In 1978, six incarcerated persons filed a class action suit in the U.S. District Court for the District of Massachusetts. They alleged there were horrid conditions at the then 23-year-old maximum-security Massachusetts Correctional Institution, Walpole. Under 42 U.S.C. § 1983, defendants’ failure to address these conditions violated the Eighth Amendment’s ban on cruel and unusual punishment. They sought damages alongside declaratory and injunctive relief. Defendants included various state officials, including the Commissioner of Corrections, the Superintendent of M.C.I. Walpole, the Commissioner of Public Health, and the Secretary of Human Services. Judge John J. McNaught was assigned.
Plaintiff’s Eighth Amendment allegations were twofold.
First, they challenged the horrendous conditions at M.C.I. Walpole generally. The worst were found in “Block 10,” an area which housed individuals whom the administration felt were the most disruptive. A non-exclusive list of the allegations for Block 10 included:
Second, plaintiffs challenged the prison’s “New Man’s Section.” This section housed individuals who requested separation from the general population. In a First Circuit opinion discussed later, the area was likened to a “medieval dungeon." It was located entirely underground beneath the prison’s infirmary. There was no natural light and little to no ventilation. On top of that, individuals housed in this section did not have any opportunity for outdoor recreation or even out-of-cell recreation.
Defendants’ main argument was that the conditions were due to openly defiant incarcerated individuals. Officials were just doing their best to cope. Regarding the “New Man’s Section,” they argued that its inhabitants were there voluntarily after requesting removal from the general population. Additionally, defendants claimed they intended to close the section.
On May 2, 1979, the court responded to the defendants’ motion to dismiss both the Commissioner of Public Health and the Secretary of Human Services (469 F.Supp. 1025). The court denied the motion for the former and granted it for the latter. The main difference between the two was that only the Commissioner was explicitly delegated the responsibility of overseeing health and sanitation laws. This included a requirement for inspecting all correctional facilities.

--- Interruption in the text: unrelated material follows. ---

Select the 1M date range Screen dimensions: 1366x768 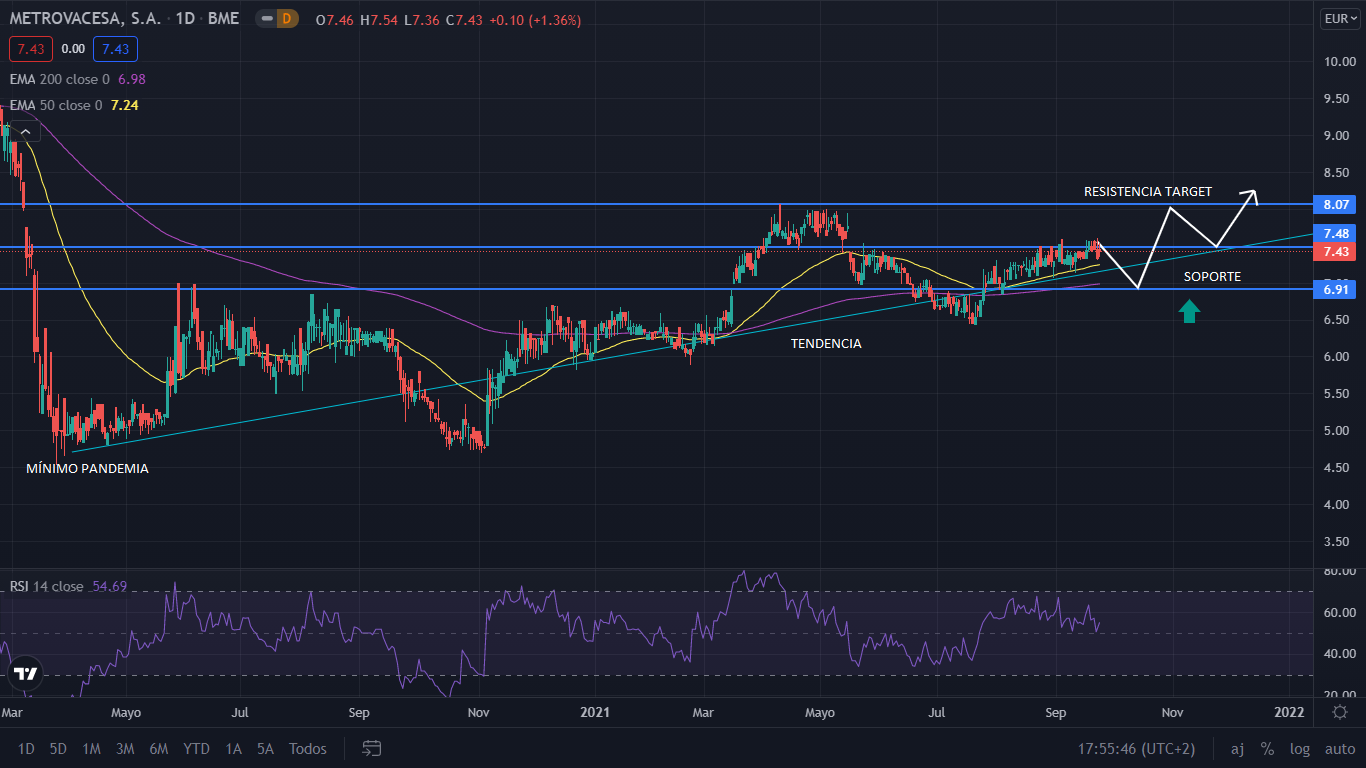pos(91,748)
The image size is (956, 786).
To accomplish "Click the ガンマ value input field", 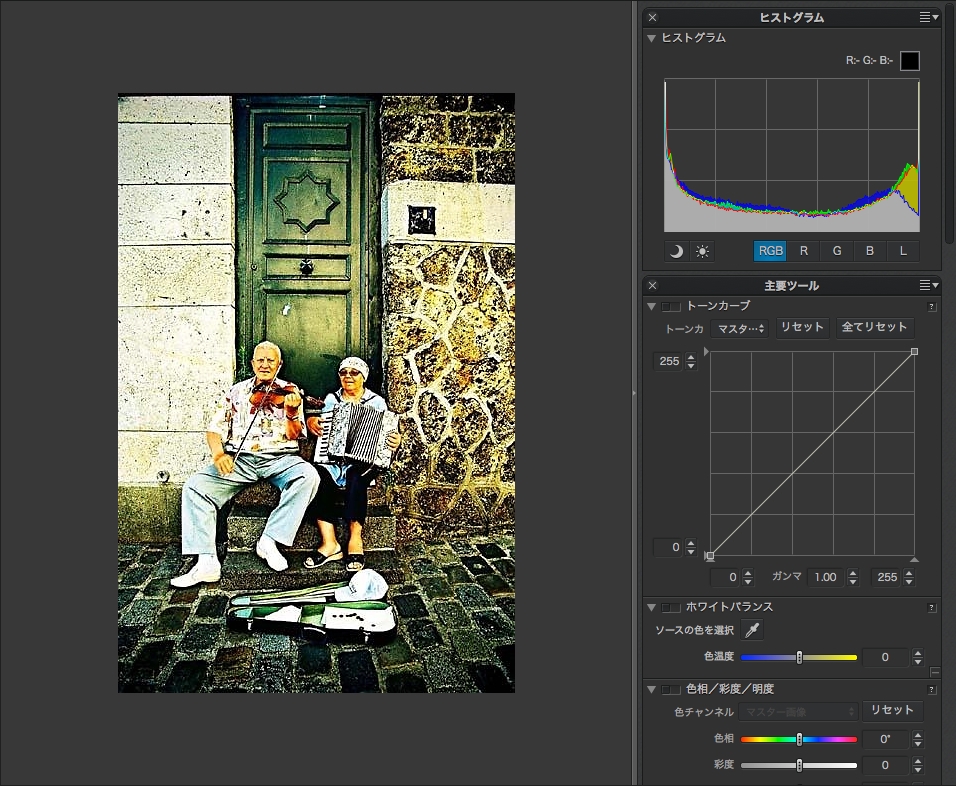I will click(x=824, y=578).
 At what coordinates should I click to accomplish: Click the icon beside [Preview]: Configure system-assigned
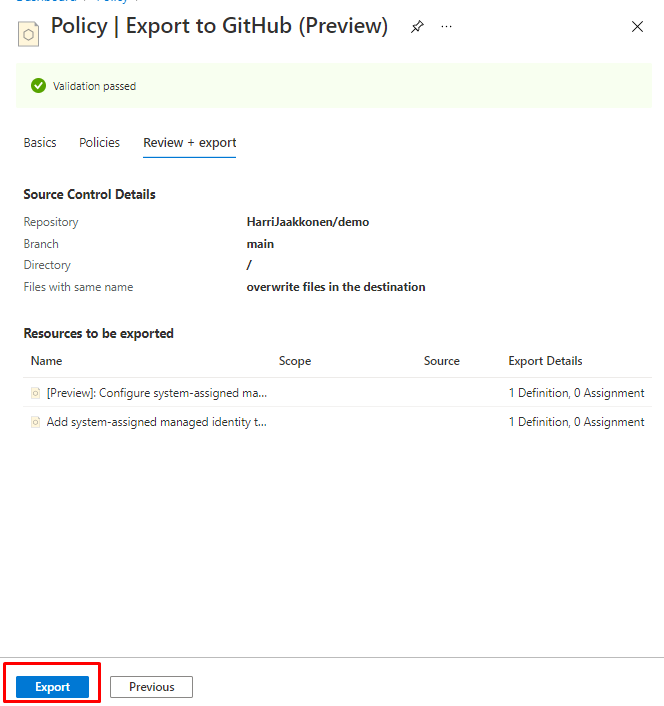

The plaintiffs’ damages claims were tried by a jury with a verdict for the defendants. Unfortunately, there was no publicly available information on the specifics of this trial.
A year after the trial, the court denied plaintiffs' declaratory and injunctive claims. While the full opinion isn’t available, the First Circuit subsequent opinion quoted the district court that while the conditions “leave a great deal to be desired” they were not sufficiently shocking or barbarous to be unconstitutional. Additionally, the district court accepted defendants’ argument that the “problems of which complaints were made were created by the plaintiff class, in large measure.” In addition, the court had relied on defendants’ representations that they planned to close the “New Man’s Section.” Plaintiffs appealed to the First Circuit.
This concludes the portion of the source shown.